Bu yazımızda yenilenebilir enerji kaynağı olan rüzgâr enerjisini kullanarak elektrik üreten rüzgâr türbinlerinin çalışma prensibi ve avantajları ile ilgili bilgi edinebilirsiniz.

Petrol, kömür, doğalgaz gibi yenilenemez enerji kaynakları hızla azalırken bilinçli tüketiciler ve pek çok ülke yenilenebilir enerji kaynaklarına yönelmiş durumda. Her geçen gün daha çok rağbet gören ve önemi artan yenilenebilir enerji kaynakları arasında dikkat çeken rüzgâr enerjisi aslında bize çok uzak bir enerji kaynağı değil. Yüzyıllar önce kullanılan yel değirmenleri buğday öğütmek ve su pompalamak gibi işleri rüzgâr gücünden faydalanarak gerçekleştirmekteydi. Bugün yel değirmenlerinin yerini rüzgâr türbinleri almış durumda.

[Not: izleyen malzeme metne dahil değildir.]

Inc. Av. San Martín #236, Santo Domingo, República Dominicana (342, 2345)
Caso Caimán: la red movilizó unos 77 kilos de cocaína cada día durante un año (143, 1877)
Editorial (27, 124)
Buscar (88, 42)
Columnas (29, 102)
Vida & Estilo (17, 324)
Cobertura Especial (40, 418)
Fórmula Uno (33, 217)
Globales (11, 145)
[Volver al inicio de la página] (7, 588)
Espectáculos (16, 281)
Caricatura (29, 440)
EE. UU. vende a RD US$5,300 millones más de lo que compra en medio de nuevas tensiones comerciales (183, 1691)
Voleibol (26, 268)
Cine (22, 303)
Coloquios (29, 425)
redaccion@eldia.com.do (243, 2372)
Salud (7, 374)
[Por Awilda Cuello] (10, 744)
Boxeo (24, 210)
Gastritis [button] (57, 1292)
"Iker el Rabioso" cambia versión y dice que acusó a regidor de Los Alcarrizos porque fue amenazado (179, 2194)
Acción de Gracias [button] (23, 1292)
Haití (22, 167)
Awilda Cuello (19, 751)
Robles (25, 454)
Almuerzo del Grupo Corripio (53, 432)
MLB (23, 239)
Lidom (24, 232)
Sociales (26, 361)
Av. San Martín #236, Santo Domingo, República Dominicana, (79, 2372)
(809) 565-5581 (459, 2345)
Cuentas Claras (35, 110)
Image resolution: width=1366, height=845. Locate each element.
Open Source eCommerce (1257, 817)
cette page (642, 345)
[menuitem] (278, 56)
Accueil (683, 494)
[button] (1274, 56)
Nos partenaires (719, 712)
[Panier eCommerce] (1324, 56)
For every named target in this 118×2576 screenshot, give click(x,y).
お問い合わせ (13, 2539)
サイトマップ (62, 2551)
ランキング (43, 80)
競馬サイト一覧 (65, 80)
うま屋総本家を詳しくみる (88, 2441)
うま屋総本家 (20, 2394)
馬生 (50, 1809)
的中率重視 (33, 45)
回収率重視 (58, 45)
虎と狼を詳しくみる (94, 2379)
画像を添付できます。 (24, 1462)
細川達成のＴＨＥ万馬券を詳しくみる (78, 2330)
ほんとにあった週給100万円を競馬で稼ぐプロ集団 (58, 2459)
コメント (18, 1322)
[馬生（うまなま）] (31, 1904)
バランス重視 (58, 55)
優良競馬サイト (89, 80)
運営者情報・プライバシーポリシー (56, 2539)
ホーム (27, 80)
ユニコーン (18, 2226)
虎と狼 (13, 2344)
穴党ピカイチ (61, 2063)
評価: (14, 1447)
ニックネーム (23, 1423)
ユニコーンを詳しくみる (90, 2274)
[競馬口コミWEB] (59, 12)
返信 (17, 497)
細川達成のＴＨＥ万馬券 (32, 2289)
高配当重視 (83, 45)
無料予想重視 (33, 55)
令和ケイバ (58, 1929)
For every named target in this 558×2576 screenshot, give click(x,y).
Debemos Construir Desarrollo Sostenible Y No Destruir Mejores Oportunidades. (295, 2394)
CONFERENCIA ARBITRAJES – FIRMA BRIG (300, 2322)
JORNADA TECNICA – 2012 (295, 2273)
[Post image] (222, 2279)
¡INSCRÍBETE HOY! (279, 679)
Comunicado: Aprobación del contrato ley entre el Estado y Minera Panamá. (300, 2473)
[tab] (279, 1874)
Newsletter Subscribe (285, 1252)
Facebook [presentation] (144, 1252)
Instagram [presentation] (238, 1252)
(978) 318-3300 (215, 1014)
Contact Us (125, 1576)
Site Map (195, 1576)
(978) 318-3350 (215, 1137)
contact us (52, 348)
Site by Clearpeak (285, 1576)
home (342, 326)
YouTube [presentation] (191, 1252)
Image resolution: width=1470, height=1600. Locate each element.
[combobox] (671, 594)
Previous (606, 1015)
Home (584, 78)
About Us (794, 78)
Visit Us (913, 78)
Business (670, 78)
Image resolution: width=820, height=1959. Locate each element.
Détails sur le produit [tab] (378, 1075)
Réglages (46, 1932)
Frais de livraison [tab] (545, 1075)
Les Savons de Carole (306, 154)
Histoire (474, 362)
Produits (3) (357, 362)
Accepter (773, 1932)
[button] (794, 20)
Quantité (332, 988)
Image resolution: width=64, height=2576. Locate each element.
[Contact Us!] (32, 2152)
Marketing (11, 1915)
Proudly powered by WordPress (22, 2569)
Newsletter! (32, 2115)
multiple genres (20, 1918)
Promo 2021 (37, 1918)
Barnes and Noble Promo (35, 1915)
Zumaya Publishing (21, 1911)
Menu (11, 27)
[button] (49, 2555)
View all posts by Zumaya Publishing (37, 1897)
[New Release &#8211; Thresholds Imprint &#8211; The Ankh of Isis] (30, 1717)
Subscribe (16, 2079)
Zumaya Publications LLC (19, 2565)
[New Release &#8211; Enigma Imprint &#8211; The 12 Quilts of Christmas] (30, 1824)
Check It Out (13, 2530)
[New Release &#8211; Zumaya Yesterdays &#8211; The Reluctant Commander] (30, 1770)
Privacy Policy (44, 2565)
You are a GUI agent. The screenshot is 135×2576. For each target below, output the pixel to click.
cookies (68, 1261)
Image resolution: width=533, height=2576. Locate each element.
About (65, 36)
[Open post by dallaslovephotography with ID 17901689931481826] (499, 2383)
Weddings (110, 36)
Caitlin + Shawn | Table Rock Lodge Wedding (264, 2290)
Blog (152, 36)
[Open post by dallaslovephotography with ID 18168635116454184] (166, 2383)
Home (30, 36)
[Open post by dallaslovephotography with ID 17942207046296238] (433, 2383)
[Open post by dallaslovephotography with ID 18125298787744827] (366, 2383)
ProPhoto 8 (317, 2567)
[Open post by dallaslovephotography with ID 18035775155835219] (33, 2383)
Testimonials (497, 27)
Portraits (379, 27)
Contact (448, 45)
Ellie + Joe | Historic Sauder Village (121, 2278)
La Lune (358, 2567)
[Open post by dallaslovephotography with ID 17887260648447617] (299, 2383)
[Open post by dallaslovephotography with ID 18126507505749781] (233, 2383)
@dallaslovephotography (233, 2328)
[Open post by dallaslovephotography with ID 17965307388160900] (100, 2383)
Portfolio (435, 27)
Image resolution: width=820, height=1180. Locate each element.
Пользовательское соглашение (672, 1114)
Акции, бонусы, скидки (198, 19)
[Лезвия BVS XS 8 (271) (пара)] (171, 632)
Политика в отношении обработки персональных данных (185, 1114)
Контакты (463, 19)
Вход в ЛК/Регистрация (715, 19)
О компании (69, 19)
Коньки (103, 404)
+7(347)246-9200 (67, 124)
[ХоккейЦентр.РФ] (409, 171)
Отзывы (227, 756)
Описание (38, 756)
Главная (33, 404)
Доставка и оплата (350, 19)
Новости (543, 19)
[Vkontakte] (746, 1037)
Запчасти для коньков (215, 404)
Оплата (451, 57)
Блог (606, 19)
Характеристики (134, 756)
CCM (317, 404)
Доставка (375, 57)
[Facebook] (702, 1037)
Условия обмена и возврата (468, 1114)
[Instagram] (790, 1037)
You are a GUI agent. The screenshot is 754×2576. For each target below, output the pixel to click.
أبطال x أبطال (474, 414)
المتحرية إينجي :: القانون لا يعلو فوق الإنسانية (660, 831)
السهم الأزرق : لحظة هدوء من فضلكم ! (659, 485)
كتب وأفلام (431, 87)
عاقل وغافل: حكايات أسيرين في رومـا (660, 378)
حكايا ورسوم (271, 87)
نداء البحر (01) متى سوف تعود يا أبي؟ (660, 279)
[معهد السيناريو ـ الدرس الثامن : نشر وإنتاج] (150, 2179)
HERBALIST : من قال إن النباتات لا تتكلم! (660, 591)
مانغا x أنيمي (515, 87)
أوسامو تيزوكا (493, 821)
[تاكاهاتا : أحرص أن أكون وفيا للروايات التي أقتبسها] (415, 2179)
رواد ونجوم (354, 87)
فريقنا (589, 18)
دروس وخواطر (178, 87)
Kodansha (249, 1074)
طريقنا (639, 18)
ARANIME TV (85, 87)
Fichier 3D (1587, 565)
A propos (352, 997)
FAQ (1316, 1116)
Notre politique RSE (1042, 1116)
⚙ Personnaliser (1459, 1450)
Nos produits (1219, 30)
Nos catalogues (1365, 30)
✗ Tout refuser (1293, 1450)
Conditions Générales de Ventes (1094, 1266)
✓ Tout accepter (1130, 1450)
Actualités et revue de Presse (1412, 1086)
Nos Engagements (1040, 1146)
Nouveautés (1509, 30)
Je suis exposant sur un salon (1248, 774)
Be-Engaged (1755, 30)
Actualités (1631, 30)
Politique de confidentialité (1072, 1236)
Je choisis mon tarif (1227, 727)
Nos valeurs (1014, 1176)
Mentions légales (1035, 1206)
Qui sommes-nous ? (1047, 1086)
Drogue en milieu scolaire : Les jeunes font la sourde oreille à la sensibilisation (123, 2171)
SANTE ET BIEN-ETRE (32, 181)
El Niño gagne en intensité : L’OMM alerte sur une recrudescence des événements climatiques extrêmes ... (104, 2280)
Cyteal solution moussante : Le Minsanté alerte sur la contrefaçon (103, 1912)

Rüzgâr türbini ne işe yarar?
Rüzgâr türbinleri, en genel ifadeyle, rüzgârdaki kinetik enerjiyi önce mekanik enerjiye, ardından da elektrik enerjisine dönüştürerek elektrik üretir. Rüzgâr türbinlerinin bir arada bulunduğu, genel bir elektrik üretiminin yapıldığı merkezlere rüzgâr santrali adı verilmektedir. Manisa'daki Soma RES Türkiye'nin en büyük rüzgâr enerjisi santrali olarak bilinmektedir.
Rüzgâr türbinlerinin rüzgârın şiddetli estiği yerlerde fazla enerji ürettiği, az estiği yerlerde ise enerji üretimine yetecek kadar rüzgâr enerjisi oluşmadığı düşünülse de bu anlayış doğru değildir. Bilinenin aksine rüzgâr türbinleri belirli rüzgâr hızlarında çalışmaya başlarlar ve dururlar. Bu hız skalasının dışında rüzgâr türbinlerinin çalıştığını göremezsiniz. Rüzgâr türbinlerinin bu tür yüksek hızlarda zarar görmesini engellemek amaçlı bu tür bir skala getirilmiştir.
Rüzgâr türbini hangi bölümlerden oluşur?
Rüzgâr türbinleri genel olarak üç ana parçadan meydana gelmektedir. Bunlar türbinin gövdesini oluşturan uzun bir kule, pervaneler ve nacelledir. Nacellede jeneratör, dişli kutusu gibi birçok küçük parça bulunmaktadır. Pervaneler merkezi bağlantı göbeğine, kule ise yere bağlanır.
Rüzgâr türbinleri dönme eksenine göre iki farklı tipte bulunur: Yatay eksenli ve düşey eksenli rüzgâr türbinleri. Yatay eksenli modelde pervaneler rüzgâr türbinine dik açıdadır. Pervanelerin çalışma prensiplerini yerine getirebilmeleri için yerden oldukça yüksek konumlandırılmaları gerekir bu nedenle türbinlerin kuleleri uzundur. Düşey eksenli modeller rüzgârı her bir taraftan alabilme özelliğine sahiptir. Pervaneler kuleye bombeli bir şekilde bulunur ve daha modern bir görünüme sahiptir. Rüzgâr santrallerinde çoğunlukla yatay eksenli rüzgâr türbinleri bulunur. Buradaki pervaneler genel olarak 3 kanatlıdır.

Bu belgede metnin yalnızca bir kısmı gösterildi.